→ Data supplied:
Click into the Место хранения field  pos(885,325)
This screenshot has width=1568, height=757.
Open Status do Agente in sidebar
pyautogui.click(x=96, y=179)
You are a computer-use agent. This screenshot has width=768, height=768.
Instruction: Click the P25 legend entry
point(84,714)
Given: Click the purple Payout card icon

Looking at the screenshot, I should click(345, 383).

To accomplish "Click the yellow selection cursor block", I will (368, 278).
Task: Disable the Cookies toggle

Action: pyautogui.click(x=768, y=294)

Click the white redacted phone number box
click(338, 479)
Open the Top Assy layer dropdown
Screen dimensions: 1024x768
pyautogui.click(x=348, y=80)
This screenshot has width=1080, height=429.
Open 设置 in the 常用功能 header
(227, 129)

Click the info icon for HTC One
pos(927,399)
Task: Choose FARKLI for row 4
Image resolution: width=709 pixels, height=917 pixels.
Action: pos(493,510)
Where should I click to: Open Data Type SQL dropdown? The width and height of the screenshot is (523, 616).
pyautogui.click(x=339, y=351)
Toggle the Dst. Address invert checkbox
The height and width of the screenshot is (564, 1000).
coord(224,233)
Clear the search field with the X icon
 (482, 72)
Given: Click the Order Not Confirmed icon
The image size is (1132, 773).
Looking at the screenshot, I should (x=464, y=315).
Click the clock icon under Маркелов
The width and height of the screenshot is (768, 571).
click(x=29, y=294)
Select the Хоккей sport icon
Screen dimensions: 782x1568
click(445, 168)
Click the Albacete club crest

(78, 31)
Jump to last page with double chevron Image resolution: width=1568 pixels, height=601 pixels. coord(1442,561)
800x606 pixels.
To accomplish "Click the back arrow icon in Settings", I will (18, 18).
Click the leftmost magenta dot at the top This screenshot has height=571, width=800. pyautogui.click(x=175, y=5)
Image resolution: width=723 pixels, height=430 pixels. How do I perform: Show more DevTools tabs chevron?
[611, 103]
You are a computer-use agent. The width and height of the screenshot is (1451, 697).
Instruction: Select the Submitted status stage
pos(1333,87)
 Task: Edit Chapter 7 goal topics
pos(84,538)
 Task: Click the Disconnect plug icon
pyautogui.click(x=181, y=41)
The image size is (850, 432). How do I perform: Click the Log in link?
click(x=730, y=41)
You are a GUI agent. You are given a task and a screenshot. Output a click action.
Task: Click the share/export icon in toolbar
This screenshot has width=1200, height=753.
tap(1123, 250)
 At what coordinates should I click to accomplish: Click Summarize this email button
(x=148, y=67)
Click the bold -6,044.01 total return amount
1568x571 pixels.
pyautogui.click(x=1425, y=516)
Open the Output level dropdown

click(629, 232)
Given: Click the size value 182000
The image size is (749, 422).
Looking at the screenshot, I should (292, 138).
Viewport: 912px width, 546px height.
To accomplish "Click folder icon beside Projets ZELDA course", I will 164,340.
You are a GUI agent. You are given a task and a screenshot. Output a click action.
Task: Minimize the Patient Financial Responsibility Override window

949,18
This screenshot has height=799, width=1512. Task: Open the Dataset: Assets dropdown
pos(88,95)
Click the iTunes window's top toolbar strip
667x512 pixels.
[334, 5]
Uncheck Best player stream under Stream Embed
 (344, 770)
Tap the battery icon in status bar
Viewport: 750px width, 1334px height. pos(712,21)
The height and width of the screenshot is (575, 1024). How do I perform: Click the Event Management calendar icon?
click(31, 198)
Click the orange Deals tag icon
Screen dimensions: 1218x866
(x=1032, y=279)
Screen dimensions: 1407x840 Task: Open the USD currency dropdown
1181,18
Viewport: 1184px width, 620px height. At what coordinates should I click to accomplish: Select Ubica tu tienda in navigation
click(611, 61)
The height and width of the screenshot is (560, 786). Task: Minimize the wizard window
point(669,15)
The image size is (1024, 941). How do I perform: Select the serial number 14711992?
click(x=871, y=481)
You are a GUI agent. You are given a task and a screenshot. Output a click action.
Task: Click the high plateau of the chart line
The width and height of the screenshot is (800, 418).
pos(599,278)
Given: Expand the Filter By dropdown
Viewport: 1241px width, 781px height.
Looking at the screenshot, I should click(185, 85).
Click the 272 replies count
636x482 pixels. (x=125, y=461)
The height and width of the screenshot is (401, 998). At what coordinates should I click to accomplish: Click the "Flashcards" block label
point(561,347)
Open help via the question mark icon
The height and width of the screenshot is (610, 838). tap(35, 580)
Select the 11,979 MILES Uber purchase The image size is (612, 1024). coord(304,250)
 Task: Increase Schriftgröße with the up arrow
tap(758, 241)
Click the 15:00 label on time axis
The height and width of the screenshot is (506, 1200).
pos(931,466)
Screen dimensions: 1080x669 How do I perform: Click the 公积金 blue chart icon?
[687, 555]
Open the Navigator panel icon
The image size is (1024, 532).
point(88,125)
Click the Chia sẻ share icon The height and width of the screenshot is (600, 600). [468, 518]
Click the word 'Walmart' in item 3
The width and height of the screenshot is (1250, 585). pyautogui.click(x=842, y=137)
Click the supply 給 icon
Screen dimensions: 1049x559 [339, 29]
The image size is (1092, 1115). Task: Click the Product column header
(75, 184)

→ Work item:
Repeat the material above verbatim.

→ Answer for the task:
Click into the Место хранения field  pos(885,325)
This screenshot has width=1568, height=757.
Open Status do Agente in sidebar
pyautogui.click(x=96, y=179)
You are a computer-use agent. This screenshot has width=768, height=768.
Instruction: Click the P25 legend entry
point(84,714)
Given: Click the purple Payout card icon

Looking at the screenshot, I should click(345, 383).

To accomplish "Click the yellow selection cursor block", I will (368, 278).
Task: Disable the Cookies toggle

Action: pyautogui.click(x=768, y=294)

Click the white redacted phone number box
click(338, 479)
Open the Top Assy layer dropdown
Screen dimensions: 1024x768
pyautogui.click(x=348, y=80)
This screenshot has width=1080, height=429.
Open 设置 in the 常用功能 header
(227, 129)

Click the info icon for HTC One
pos(927,399)
Task: Choose FARKLI for row 4
Image resolution: width=709 pixels, height=917 pixels.
Action: pos(493,510)
Where should I click to: Open Data Type SQL dropdown? The width and height of the screenshot is (523, 616).
pyautogui.click(x=339, y=351)
Toggle the Dst. Address invert checkbox
The height and width of the screenshot is (564, 1000).
coord(224,233)
Clear the search field with the X icon
 (482, 72)
Given: Click the Order Not Confirmed icon
The image size is (1132, 773).
Looking at the screenshot, I should (x=464, y=315).
Click the clock icon under Маркелов
The width and height of the screenshot is (768, 571).
click(x=29, y=294)
Select the Хоккей sport icon
Screen dimensions: 782x1568
click(445, 168)
Click the Albacete club crest

(78, 31)
Jump to last page with double chevron Image resolution: width=1568 pixels, height=601 pixels. coord(1442,561)
800x606 pixels.
To accomplish "Click the back arrow icon in Settings", I will (18, 18).
Click the leftmost magenta dot at the top This screenshot has height=571, width=800. pyautogui.click(x=175, y=5)
Image resolution: width=723 pixels, height=430 pixels. How do I perform: Show more DevTools tabs chevron?
[611, 103]
You are a computer-use agent. The width and height of the screenshot is (1451, 697).
Instruction: Select the Submitted status stage
pos(1333,87)
 Task: Edit Chapter 7 goal topics
pos(84,538)
 Task: Click the Disconnect plug icon
pyautogui.click(x=181, y=41)
The image size is (850, 432). How do I perform: Click the Log in link?
click(x=730, y=41)
You are a GUI agent. You are given a task and a screenshot. Output a click action.
Task: Click the share/export icon in toolbar
This screenshot has width=1200, height=753.
tap(1123, 250)
 At what coordinates should I click to accomplish: Click Summarize this email button
(x=148, y=67)
Click the bold -6,044.01 total return amount
1568x571 pixels.
pyautogui.click(x=1425, y=516)
Open the Output level dropdown

click(629, 232)
Given: Click the size value 182000
The image size is (749, 422).
Looking at the screenshot, I should (292, 138).
Viewport: 912px width, 546px height.
To accomplish "Click folder icon beside Projets ZELDA course", I will 164,340.
You are a GUI agent. You are given a task and a screenshot. Output a click action.
Task: Minimize the Patient Financial Responsibility Override window

949,18
This screenshot has height=799, width=1512. Task: Open the Dataset: Assets dropdown
pos(88,95)
Click the iTunes window's top toolbar strip
667x512 pixels.
[334, 5]
Uncheck Best player stream under Stream Embed
 (344, 770)
Tap the battery icon in status bar
Viewport: 750px width, 1334px height. pos(712,21)
The height and width of the screenshot is (575, 1024). How do I perform: Click the Event Management calendar icon?
click(31, 198)
Click the orange Deals tag icon
Screen dimensions: 1218x866
(x=1032, y=279)
Screen dimensions: 1407x840 Task: Open the USD currency dropdown
1181,18
Viewport: 1184px width, 620px height. At what coordinates should I click to accomplish: Select Ubica tu tienda in navigation
click(611, 61)
The height and width of the screenshot is (560, 786). Task: Minimize the wizard window
point(669,15)
The image size is (1024, 941). How do I perform: Select the serial number 14711992?
click(x=871, y=481)
You are a GUI agent. You are given a task and a screenshot. Output a click action.
Task: Click the high plateau of the chart line
The width and height of the screenshot is (800, 418).
pos(599,278)
Given: Expand the Filter By dropdown
Viewport: 1241px width, 781px height.
Looking at the screenshot, I should click(185, 85).
Click the 272 replies count
636x482 pixels. (x=125, y=461)
The height and width of the screenshot is (401, 998). At what coordinates should I click to accomplish: Click the "Flashcards" block label
point(561,347)
Open help via the question mark icon
The height and width of the screenshot is (610, 838). tap(35, 580)
Select the 11,979 MILES Uber purchase The image size is (612, 1024). coord(304,250)
 Task: Increase Schriftgröße with the up arrow
tap(758, 241)
Click the 15:00 label on time axis
The height and width of the screenshot is (506, 1200).
pos(931,466)
Screen dimensions: 1080x669 How do I perform: Click the 公积金 blue chart icon?
[687, 555]
Open the Navigator panel icon
The image size is (1024, 532).
point(88,125)
Click the Chia sẻ share icon The height and width of the screenshot is (600, 600). [468, 518]
Click the word 'Walmart' in item 3
The width and height of the screenshot is (1250, 585). pyautogui.click(x=842, y=137)
Click the supply 給 icon
Screen dimensions: 1049x559 [339, 29]
The image size is (1092, 1115). Task: Click the Product column header
(75, 184)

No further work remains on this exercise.